--- Start ---
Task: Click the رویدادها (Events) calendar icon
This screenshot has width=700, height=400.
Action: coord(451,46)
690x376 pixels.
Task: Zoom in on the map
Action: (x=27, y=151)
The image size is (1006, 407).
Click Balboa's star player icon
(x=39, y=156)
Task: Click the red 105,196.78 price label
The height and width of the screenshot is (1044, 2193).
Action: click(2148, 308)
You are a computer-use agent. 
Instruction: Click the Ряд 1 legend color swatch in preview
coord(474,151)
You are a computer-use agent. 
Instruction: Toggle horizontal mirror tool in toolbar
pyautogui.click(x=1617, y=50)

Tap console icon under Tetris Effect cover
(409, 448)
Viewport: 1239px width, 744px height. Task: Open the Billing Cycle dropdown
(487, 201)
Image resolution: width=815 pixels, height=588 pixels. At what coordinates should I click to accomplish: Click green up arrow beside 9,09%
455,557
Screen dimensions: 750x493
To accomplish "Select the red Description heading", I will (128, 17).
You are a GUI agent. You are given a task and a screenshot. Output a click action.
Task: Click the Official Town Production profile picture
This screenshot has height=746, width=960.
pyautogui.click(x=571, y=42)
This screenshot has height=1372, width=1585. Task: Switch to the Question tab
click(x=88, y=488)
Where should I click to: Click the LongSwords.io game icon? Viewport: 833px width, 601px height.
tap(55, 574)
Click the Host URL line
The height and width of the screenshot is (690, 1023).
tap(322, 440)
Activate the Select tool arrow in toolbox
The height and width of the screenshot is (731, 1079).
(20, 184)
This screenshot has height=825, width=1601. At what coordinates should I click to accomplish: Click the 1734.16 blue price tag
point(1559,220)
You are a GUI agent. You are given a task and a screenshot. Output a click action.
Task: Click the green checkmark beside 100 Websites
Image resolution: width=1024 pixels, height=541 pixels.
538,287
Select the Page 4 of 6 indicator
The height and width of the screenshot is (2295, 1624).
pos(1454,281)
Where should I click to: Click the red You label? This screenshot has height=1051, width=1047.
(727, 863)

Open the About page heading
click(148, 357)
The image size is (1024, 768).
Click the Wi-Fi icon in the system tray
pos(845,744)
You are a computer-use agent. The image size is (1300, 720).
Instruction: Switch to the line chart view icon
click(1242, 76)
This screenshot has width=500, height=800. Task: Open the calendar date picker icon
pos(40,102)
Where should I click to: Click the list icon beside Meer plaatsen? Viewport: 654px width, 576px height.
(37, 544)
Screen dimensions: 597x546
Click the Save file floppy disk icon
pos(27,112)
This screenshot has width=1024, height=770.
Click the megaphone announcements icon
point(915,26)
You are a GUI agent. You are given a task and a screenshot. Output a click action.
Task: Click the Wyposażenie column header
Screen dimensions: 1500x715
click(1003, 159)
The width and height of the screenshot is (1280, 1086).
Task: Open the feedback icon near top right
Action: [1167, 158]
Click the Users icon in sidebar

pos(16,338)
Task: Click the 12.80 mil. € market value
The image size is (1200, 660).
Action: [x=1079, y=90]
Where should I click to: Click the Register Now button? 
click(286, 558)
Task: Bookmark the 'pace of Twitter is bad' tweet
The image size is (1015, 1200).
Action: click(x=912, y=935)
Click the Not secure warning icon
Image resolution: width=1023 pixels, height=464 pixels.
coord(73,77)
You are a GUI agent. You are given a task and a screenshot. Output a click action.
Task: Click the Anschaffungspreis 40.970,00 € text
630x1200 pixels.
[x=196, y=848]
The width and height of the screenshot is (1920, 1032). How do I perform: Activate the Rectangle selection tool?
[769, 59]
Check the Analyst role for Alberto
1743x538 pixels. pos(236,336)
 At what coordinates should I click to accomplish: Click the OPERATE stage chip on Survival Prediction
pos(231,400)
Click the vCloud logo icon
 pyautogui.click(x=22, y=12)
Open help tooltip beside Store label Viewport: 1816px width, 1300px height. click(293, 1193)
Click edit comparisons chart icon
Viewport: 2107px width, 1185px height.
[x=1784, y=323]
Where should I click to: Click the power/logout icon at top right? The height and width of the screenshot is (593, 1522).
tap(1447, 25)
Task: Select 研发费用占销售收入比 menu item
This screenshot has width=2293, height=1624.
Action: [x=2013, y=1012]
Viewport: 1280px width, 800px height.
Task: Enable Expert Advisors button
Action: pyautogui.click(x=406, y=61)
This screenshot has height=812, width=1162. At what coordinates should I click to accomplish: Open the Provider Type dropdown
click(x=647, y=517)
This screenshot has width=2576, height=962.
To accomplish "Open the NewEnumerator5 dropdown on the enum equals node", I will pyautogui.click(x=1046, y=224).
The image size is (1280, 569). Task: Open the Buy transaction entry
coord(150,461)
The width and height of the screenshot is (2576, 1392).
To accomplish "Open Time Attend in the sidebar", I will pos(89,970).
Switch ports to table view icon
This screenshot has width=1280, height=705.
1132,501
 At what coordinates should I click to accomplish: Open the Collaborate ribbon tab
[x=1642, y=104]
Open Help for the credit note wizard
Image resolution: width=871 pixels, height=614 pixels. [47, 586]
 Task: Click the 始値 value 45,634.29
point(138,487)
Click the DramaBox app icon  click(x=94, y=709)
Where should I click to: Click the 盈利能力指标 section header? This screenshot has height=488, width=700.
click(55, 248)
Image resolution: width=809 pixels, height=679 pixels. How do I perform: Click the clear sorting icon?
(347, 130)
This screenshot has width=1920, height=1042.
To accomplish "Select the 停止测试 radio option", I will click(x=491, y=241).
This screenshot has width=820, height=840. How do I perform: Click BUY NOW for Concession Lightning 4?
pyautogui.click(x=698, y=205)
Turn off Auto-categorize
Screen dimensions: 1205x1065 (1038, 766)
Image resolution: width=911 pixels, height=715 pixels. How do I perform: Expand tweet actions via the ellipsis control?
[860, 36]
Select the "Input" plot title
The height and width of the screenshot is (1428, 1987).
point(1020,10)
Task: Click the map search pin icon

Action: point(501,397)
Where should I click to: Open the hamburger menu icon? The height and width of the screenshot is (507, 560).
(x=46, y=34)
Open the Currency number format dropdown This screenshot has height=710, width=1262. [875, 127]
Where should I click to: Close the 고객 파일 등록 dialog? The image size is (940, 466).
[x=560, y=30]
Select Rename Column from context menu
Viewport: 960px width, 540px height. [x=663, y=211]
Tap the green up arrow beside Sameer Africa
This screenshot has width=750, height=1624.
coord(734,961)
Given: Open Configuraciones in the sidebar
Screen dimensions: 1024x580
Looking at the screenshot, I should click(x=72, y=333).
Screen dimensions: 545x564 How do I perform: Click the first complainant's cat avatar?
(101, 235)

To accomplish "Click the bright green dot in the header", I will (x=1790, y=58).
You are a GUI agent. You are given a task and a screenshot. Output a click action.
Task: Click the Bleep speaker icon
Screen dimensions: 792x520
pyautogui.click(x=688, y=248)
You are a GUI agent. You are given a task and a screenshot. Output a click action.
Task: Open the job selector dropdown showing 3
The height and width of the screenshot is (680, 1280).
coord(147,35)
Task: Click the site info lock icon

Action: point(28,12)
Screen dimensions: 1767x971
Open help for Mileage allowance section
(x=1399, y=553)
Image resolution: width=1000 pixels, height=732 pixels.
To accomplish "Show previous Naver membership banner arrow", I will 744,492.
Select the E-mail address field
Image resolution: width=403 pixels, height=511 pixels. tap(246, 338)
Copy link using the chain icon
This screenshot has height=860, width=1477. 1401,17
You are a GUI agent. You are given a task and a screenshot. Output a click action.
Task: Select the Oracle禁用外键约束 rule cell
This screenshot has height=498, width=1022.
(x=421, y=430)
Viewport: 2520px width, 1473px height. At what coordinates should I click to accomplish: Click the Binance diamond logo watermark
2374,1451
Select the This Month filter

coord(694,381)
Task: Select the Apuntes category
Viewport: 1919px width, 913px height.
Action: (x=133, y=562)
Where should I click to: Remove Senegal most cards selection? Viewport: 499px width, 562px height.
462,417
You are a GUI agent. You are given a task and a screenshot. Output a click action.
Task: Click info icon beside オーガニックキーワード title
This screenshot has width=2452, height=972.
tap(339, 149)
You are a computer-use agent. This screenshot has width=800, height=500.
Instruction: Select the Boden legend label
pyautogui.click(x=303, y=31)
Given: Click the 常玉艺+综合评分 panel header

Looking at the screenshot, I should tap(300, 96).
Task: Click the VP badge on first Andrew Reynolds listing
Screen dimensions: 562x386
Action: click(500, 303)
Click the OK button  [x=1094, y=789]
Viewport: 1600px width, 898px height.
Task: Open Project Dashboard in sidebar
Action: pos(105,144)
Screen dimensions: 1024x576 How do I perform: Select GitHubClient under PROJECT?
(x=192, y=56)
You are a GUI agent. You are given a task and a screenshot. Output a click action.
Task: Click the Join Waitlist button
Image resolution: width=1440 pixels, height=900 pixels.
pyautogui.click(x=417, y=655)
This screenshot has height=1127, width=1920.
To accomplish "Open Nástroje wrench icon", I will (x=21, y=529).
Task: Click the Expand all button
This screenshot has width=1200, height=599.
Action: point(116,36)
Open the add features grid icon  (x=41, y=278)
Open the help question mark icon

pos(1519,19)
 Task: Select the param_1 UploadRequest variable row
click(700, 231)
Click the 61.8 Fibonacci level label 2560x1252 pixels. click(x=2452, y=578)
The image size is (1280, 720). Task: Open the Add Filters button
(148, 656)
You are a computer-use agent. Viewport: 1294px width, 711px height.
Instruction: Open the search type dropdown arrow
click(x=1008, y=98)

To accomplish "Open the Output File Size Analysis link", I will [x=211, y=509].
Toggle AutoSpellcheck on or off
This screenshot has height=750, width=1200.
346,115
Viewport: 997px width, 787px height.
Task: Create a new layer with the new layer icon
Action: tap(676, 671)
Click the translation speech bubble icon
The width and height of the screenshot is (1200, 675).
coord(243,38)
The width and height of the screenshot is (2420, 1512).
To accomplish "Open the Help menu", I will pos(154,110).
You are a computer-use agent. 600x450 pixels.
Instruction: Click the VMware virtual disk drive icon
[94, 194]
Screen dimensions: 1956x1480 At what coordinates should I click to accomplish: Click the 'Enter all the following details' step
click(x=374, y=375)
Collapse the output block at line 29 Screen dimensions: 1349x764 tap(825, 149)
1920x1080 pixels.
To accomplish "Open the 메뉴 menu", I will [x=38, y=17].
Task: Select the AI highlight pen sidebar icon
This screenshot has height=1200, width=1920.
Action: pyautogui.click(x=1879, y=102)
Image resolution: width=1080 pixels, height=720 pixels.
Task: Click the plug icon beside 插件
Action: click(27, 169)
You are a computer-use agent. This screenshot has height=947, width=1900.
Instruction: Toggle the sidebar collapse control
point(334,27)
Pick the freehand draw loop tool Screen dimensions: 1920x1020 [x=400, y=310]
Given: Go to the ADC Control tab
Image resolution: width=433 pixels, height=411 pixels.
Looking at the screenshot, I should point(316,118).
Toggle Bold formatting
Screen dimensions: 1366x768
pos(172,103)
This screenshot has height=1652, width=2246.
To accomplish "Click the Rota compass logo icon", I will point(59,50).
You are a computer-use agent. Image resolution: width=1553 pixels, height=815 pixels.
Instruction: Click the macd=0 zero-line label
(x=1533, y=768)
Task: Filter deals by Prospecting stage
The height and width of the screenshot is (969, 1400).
--- End ---
* **Aim**
Copy the records from the line with "Screen dimensions: 1956x1480" to the line with "Pick the freehand", swapping "sidebar" for "side panel" and leaving everything else as it is.

* **Answer for the task**
Screen dimensions: 1956x1480 At what coordinates should I click to accomplish: Click the 'Enter all the following details' step
click(x=374, y=375)
Collapse the output block at line 29 Screen dimensions: 1349x764 tap(825, 149)
1920x1080 pixels.
To accomplish "Open the 메뉴 menu", I will [x=38, y=17].
Task: Select the AI highlight pen side panel icon
This screenshot has height=1200, width=1920.
Action: pyautogui.click(x=1879, y=102)
Image resolution: width=1080 pixels, height=720 pixels.
Task: Click the plug icon beside 插件
Action: click(27, 169)
You are a computer-use agent. This screenshot has height=947, width=1900.
Instruction: Toggle the side panel collapse control
point(334,27)
Pick the freehand draw loop tool Screen dimensions: 1920x1020 [x=400, y=310]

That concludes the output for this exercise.